Nancy Hoehn is a studio artist based in Augusta, Georgia. Her work has been shown in numerous galleries and exhibitions. These included the Boulder Art (Colorado), the Red Clay Survey (Alabama), the Memphis Arts Festival (Tennessee), and the Gertrude Herbert Institute of Art (Georgia). She is included in the permanent collection of the Morris Museum of Art (Augusta, Georgia) and the State of Georgia Collection, among others. She studied art for four years at the University of South Carolina.
Statement
"Every person is a holy place" serves as the guiding principle of my practice, shaping an inquiry into existence and the beings that inhabit it. My work spans figurative, portrait, and abstract forms, exploring the delicate tension between structure and choice, containment and liberation.
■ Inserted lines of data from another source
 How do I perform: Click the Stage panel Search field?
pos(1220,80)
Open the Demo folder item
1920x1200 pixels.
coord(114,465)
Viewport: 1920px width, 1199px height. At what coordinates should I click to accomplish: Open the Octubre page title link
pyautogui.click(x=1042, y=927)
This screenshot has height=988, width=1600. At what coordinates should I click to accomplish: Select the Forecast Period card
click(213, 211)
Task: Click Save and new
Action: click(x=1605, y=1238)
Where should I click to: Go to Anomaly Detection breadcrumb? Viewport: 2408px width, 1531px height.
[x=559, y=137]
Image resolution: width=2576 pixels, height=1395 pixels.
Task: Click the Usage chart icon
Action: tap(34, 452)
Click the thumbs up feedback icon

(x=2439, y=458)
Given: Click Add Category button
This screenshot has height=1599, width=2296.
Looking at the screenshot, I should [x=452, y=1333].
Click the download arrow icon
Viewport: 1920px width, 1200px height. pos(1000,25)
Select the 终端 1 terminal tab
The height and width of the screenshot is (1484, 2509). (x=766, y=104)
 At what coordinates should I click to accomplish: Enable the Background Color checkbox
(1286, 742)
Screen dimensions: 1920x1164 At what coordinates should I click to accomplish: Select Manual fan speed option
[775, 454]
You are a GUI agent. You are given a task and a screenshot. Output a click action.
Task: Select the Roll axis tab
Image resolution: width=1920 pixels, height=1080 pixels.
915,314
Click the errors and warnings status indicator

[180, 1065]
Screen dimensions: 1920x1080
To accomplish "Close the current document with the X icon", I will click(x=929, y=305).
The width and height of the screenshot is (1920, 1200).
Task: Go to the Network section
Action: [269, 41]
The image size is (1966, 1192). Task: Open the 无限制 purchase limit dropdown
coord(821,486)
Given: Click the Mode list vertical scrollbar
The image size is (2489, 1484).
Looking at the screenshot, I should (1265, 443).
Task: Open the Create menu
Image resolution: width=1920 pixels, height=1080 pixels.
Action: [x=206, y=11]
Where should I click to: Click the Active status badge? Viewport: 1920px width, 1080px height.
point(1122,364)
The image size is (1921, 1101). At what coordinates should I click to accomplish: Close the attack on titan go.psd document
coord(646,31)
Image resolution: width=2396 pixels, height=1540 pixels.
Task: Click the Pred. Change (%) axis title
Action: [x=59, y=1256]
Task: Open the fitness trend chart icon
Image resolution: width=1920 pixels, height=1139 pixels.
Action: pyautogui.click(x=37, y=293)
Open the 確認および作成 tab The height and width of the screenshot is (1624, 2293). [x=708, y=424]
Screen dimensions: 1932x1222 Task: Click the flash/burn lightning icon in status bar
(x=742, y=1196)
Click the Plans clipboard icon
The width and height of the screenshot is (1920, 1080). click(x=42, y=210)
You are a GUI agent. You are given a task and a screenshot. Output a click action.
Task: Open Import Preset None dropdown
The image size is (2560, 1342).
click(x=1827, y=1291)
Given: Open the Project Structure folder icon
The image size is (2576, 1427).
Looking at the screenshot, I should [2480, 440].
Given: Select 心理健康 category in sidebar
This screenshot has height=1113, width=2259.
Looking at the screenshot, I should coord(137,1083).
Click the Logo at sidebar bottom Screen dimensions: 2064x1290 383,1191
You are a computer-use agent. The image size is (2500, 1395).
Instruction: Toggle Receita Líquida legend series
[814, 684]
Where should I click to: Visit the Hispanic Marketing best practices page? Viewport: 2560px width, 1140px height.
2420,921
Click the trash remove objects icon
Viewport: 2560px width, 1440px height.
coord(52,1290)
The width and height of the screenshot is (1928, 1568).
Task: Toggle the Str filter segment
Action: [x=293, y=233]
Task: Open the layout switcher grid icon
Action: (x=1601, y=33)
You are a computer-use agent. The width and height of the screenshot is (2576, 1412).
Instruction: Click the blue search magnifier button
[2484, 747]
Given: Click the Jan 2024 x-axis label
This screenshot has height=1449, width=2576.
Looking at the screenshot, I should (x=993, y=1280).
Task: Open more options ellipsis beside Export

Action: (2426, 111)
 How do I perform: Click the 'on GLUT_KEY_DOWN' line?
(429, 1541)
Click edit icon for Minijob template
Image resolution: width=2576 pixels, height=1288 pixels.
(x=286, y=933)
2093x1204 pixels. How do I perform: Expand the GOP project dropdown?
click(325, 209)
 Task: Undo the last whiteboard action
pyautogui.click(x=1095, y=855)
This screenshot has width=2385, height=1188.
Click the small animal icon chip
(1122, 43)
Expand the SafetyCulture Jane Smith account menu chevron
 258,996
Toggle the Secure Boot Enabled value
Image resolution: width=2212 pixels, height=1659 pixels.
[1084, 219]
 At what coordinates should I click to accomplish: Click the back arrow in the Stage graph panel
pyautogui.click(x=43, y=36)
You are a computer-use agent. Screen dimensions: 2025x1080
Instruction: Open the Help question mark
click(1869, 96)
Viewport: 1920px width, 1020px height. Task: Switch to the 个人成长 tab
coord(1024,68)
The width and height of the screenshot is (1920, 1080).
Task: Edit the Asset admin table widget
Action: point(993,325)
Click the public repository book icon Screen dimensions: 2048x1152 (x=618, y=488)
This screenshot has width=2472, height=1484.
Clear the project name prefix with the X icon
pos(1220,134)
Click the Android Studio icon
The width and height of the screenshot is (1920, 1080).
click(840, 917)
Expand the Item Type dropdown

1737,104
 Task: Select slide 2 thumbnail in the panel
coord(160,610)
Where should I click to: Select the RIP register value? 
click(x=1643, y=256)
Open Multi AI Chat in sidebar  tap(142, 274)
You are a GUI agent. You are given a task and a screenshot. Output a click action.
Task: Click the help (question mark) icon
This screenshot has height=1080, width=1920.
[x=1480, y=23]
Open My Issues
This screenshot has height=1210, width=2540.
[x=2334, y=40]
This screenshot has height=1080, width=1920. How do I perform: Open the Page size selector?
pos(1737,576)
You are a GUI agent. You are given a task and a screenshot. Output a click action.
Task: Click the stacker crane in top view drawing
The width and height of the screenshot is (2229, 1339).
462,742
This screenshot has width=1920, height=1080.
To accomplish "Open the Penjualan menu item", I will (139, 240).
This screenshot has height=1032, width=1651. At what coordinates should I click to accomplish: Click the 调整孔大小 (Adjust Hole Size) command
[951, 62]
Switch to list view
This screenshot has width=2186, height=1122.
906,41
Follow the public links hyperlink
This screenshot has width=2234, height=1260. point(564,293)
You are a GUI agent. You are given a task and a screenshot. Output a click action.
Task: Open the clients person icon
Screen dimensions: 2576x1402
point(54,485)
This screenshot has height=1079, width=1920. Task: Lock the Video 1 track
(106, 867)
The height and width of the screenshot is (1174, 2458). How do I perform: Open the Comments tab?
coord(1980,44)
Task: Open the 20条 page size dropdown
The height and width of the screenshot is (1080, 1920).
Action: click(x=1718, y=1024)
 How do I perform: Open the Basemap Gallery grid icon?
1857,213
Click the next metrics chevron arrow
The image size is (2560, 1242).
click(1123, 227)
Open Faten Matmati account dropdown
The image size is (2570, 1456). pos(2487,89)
Geometric forms, squares, rectangles, and circles anchor my compositions, providing stability within dynamic imagery. These shapes act as symbols of the decisions, frameworks, and boundaries that both constrain and liberate the individual. Within these structures, figures navigate doors, windows, and cracks, hinting at possibilities for passage, escape, or transformation. Architectural elements such as columns and cubes often extend off the wall, inviting the viewers to move around the pieces, to experience multiple perspectives, and to inhabit the spaces I construct.
The palette is rooted in neutral tones, browns, grays, and earth hues, punctuated by cadmium orange or cadmium red. These vibrant accents guide attention, marking or obscuring pathways, and reflecting the complex interplay between freedom and limitation, visibility and concealment.